→ **Instructions**:
a) Please echo the Python-Dev message from "This already exists, mostly, in" to "Windows 'file' URI.".
b) Condense the paragraph of the Python-Dev message that begins "This already exists, mostly," into a shorter version that keeps its main facts.
c) Pick up the Python-Dev message about file() and open() after its final sentence and write what comes next.

[Python-Dev] file() or open()?

Mike Brown mike at skew.org
Wed Jul 7 06:51:54 CEST 2004


Nick Bastin wrote:
> I could see a future where open() would support any valid URI

-1.

This already exists, mostly, in urllib.urlopen(), which happens to be very 
lenient in what it will accept as a "URL" to open. It attempts to guess at the 
intended behavior, regardless of whether the argument was a URI (possibly 
relative) or an OS path (possibly relative) or some hybrid of the two. Often 
it is impossible to tell based on syntax alone what type of 
thing-to-be-dreferenced the argument is, so the function errs on the side of 
what's most likely -- not that it goes to great lengths.

Overall it does an OK job, but it has bugs, conformance issues, Unicode 
issues, its behavior is affected by what platform it is running on, and heaven 
help you if you have dot segments, a UNC path, a colon in the wrong place or 
didn't use "|" instead of ":" in your Windows 'file' URI.

→ **Excerpted records**:
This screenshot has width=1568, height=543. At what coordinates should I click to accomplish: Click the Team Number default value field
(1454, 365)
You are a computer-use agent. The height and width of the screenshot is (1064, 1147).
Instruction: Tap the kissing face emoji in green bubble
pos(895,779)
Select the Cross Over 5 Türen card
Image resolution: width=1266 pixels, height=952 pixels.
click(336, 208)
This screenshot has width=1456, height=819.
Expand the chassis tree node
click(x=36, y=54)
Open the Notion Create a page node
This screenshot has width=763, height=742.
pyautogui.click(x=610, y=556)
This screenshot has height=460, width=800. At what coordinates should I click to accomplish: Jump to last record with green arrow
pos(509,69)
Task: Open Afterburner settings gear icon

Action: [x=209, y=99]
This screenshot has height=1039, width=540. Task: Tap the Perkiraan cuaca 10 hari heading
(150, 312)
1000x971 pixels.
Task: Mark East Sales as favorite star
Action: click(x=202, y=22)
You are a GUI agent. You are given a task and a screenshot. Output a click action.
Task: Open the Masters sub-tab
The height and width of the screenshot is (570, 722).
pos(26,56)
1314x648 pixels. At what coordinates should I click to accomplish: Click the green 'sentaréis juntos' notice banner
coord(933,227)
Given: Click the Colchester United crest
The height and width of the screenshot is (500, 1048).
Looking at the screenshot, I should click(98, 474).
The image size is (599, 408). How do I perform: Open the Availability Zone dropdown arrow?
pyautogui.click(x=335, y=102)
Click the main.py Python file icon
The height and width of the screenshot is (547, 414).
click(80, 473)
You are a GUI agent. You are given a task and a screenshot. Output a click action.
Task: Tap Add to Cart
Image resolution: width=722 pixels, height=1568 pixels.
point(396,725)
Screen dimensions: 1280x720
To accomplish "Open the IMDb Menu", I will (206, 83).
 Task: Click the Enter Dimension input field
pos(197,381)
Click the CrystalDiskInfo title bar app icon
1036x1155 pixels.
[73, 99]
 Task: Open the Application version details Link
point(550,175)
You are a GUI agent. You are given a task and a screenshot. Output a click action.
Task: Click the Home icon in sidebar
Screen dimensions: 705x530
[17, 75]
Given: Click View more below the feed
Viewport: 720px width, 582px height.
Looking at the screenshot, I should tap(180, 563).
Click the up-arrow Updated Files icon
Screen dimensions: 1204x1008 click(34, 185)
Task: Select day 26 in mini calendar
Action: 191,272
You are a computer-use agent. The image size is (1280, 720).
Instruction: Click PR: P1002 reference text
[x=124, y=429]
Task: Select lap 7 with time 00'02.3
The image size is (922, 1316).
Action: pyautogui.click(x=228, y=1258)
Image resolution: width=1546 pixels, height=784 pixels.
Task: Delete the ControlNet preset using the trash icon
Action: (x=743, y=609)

→ **Per-task outputs**:
a)
This already exists, mostly, in urllib.urlopen(), which happens to be very 
lenient in what it will accept as a "URL" to open. It attempts to guess at the 
intended behavior, regardless of whether the argument was a URI (possibly 
relative) or an OS path (possibly relative) or some hybrid of the two. Often 
it is impossible to tell based on syntax alone what type of 
thing-to-be-dreferenced the argument is, so the function errs on the side of 
what's most likely -- not that it goes to great lengths.

Overall it does an OK job, but it has bugs, conformance issues, Unicode 
issues, its behavior is affected by what platform it is running on, and heaven 
help you if you have dot segments, a UNC path, a colon in the wrong place or 
didn't use "|" instead of ":" in your Windows 'file' URI.

b) urllib.urlopen() already mostly provides this, and it is very lenient about what it accepts as a URL. It tries to guess the intended behavior whether the argument is a URI, an OS path (either possibly relative), or a hybrid of the two. Because syntax alone often can't reveal what kind of thing the argument is, the function favors the most likely case, though it doesn't go to great lengths.

c)
Even if these peripheral issues/bugs are addressed, it's still just too messy 
to take an arbitrary string and guess as to whether it is a URI or an OS path 
(and for which OS?) and to handle it as the user intended. The best you can 
do, in the absence of making the user assert exactly what the string is, is 
subject it to syntax checks that rule OUT the possibility of it being one or 
the other. Then, if it's still ambiguous, what to do? Fall back on some 
well-documented behavior such as trying it one way, then the other? Still 
rather messy, IMHO, and makes it difficult to use such a function in a context 
which requires that the argument be handled ONLY as one or the other. For 
example, in a URI resolver, you don't want href="/etc/passwd" in a document at 
http://myhost/doc.html to be interpreted as it it were "file:///etc/passwd" 
just because the attempt to open "http://myhost/etc/passwd" happened to fail.

So I'd rather keep URIs and IRIs isolated from OS paths as much as possible.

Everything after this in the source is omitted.